Well, just the other day, I received an update from Cato. Now, Michael Cannon is a good guy, and while he and I simply don’t agree on … well much of anything from a health policy perspective, his colleague, Shirley Svorny, wrote this: “…Reducing physician liability for negligent care by capping court awards, all else equal, will reduce the resources allocated to medical professional liability underwriting and oversight and make many patients worse off. Legislators who see mandatory liability caps as a cost-containment tool should look elsewhere.”

I believe that I have been consistent with this…over and over…caps on noneconomic damages DO NOT WORK.

So, I have to (gulp) swallow some pride, and tip my hat to Cato…Now I need to go take a shower. I feel a little dirty.

It’s a good reminder that libertarians do not fit neatly into the usual political categories. We oppose direct government regulation of health care quality, such as through clinician licensing. But we support indirect regulation, such as through the medical malpractice system, and defend that system from critics who want to impose top-down rules on that system like mandatory caps on noneconomic damages. We prefer bottom-up approaches, like letting free individuals choose their own med mal reforms.

Cato Study: Malpractice Insurance Markets Promote Quality Care, Mandatory Damage Caps Could Undermine Same

Today, the Cato Institute releases a new study:

Could Mandatory Caps on Medical Malpractice Damages Harm Consumers?

by Shirley Svorny

Shirley Svorny is an adjunct scholar at the Cato Institute and professor of economics at California State University, Northridge.

Supporters of capping court awards for medical malpractice argue that caps will make health care more affordable. It may not be that simple. First, caps on awards may result in some patients not receiving adequate compensation for injuries they suffer as a result of physician negligence. Second, because caps limit physician liability, they can also mute incentives for physicians to reduce the risk of negligent injuries. Supporters of caps counter that this deterrent function of medical malpractice liability is not working anyway—that awards do not track actual damages, and medical malpractice insurance carriers do not translate the threat of liability into incentives that reward high-quality care or penalize errant physicians.

This paper reviews an existing body of work that shows that medical malpractice awards do track actual damages. Furthermore, this paper provides evidence that medical malpractice insurance carriers use various tools to reduce the risk of patient injury, including experience rating of physicians’ malpractice premiums. High-risk physicians face higher malpractice insurance premiums than their less-risky peers. In addition, carriers offer other incentives for physicians to reduce the risk of negligent care: they disseminate information to guide riskmanagement efforts, oversee high-risk practitioners, and monitor providers who offer new procedures where experience is not sufficient to assess risk. On rare occasions, carriers will even deny coverage, which cuts the physician off from an affiliation with most hospitals and health maintenance organizations, and precludes practice entirely in some states.
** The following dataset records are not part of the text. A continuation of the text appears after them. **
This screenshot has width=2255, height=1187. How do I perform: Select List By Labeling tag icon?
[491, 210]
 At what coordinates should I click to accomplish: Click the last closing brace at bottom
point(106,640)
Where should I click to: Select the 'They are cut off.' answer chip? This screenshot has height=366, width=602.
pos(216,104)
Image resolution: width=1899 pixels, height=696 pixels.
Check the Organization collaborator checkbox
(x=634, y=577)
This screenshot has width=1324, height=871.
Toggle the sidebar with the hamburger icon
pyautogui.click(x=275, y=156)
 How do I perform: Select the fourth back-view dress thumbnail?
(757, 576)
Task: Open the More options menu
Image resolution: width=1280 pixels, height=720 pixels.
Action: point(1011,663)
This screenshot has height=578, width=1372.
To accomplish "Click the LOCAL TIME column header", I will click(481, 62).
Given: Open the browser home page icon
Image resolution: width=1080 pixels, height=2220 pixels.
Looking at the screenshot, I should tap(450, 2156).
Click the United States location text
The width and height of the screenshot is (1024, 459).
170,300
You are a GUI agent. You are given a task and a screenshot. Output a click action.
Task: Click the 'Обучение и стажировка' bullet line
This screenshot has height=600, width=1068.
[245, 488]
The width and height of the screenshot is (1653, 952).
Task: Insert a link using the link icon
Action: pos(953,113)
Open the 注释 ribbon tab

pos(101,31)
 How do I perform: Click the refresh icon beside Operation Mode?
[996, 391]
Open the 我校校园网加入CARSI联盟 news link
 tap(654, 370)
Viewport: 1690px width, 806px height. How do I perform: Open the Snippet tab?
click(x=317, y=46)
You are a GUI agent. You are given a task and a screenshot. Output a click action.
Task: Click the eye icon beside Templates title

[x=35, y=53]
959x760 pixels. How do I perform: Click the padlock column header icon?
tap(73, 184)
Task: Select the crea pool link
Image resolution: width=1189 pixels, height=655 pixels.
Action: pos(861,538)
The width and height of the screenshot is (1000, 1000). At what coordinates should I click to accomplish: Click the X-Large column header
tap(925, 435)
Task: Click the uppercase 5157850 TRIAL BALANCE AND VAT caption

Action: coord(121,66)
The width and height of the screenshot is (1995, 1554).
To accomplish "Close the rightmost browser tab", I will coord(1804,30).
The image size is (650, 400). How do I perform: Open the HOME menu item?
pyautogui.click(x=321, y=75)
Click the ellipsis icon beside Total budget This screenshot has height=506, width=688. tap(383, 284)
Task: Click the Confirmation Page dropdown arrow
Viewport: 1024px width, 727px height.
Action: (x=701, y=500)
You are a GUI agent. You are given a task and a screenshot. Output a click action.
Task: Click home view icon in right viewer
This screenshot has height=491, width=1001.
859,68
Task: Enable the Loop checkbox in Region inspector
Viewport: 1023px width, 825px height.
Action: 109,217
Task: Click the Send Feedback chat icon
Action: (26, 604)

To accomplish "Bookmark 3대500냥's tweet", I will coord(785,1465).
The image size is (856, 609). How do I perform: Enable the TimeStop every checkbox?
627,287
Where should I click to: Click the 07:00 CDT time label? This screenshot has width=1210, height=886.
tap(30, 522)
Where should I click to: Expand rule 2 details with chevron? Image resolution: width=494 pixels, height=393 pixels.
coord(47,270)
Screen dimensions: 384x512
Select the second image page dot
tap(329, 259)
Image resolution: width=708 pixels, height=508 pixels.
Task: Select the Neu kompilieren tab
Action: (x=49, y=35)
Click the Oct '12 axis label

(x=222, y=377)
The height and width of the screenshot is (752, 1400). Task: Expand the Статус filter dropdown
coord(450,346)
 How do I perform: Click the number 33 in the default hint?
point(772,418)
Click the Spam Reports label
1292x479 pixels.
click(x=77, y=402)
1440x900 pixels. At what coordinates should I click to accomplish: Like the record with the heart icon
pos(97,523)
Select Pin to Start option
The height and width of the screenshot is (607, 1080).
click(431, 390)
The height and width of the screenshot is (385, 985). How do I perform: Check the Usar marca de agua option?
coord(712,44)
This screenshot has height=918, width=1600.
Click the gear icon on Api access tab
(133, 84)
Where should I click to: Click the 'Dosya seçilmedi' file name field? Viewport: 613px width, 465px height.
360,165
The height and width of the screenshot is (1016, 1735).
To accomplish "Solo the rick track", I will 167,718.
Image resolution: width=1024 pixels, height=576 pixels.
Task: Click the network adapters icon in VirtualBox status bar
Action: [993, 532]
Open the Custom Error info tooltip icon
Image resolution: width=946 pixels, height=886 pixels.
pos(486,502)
If the medical malpractice liability insurance industry does indeed protect consumers, then policies that reduce liability or shield physicians from oversight by carriers may harm consumers. In particular, caps on damages would reduce physicians’ and carriers’ incentives to keep track of and reduce practice risk. Laws that shield government- employed physicians from malpractice liability eliminate insurance company oversight of physicians working for government agencies. State-run insurance pools that insure risky practitioners at subsidized prices protect substandard physicians from the discipline that medical malpractice insurers otherwise would impose.

This study’s findings suggest that supporters of market-based health care reform should ditch their support of mandatory damage caps, and embrace better med mal reforms. It also suggests that government should abandon direct regulation of health care quality, such as through medical licensing.